An ergonomic workstation allows you to interact with your workspace in a way that is safe, healthy and efficient. This can help to reduce your risk of low back pain and aid you in being more productive.
In addition to your chair, you have other workspace elements to alter to ensure that everything is ergonomic. These include:
• Desk: Your desk should be the right height so that you do not have to hunch over to reach anything. Ideally, choose a desk with a slide out keyboard compartment that is adjustable, allowing you to get the perfect height.
• Mouse: You should be able to operate your computer mouse without having to stretch your arm. Ideally, the mouse should be next to your keyboard for proper posture and efficiency.
• Computer monitor: Your monitor should be at eye level so that you do not have to raise or lower your neck to view it. If you use multiple monitors, make sure that all of them are at the same height.
• Other devices: Devices, such as your phone and printer, should be easy to reach without stretching. A swivel chair can help to make this easier for you.
You can add a few ergonomic accessories to your workstation to ensure proper posture. The following are beneficial:
• A footrest that is adjustable so that your feet are properly aligned
• A wrist rest so that you can type without bending your wrists at abnormal angles
• A headset so that you can talk on the phone hands-free without bending your neck to hold your phone
When you sit, this can put pressure on your back. In fact, compared to standing, when you are sitting, there is about 40 to 90 percent more pressure affecting your back which can contribute to pain. This pain can be made worse when you use improper posture when you are sitting.

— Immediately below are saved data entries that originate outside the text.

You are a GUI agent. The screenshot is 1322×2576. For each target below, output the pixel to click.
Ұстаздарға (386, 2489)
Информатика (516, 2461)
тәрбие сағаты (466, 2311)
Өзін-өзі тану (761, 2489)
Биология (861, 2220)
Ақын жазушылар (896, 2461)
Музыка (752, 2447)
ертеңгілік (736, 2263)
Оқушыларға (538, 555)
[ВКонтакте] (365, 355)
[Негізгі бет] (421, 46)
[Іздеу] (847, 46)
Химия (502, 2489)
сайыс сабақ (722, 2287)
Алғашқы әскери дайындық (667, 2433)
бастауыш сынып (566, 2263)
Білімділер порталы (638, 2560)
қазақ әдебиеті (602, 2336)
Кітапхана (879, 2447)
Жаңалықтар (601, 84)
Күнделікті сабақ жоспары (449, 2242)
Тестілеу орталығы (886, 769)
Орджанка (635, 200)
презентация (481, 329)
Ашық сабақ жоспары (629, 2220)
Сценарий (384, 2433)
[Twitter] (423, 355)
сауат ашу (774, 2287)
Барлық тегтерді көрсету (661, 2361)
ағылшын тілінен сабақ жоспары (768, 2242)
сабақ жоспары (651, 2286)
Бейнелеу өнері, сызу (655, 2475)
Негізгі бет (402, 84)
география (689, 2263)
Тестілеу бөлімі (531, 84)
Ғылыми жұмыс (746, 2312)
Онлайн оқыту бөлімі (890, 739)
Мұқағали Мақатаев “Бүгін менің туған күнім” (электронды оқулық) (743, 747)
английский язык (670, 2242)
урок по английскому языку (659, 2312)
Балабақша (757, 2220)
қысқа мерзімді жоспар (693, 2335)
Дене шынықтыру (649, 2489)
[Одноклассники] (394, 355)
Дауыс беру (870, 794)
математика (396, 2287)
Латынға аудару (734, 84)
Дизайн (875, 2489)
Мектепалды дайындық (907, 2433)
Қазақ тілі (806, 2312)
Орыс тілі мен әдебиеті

Every one to two hours, standing for just two to three minutes can alleviate the lower back pain you experience when you are sitting. You can set an alarm to remind yourself to stand up at regular intervals.
At work, just standing up at your desk and gently stretching is beneficial. If you can move around, taking a two-minute walk can help to reduce your pain. The key is to get up on a regular basis to help alleviate some of the pressure on your lower back when you are sitting.
Consider this information and think about which techniques will best help you to learn how to ease lower back pain. Most people find that using several of these methods helps to calm their pain and keep them comfortable.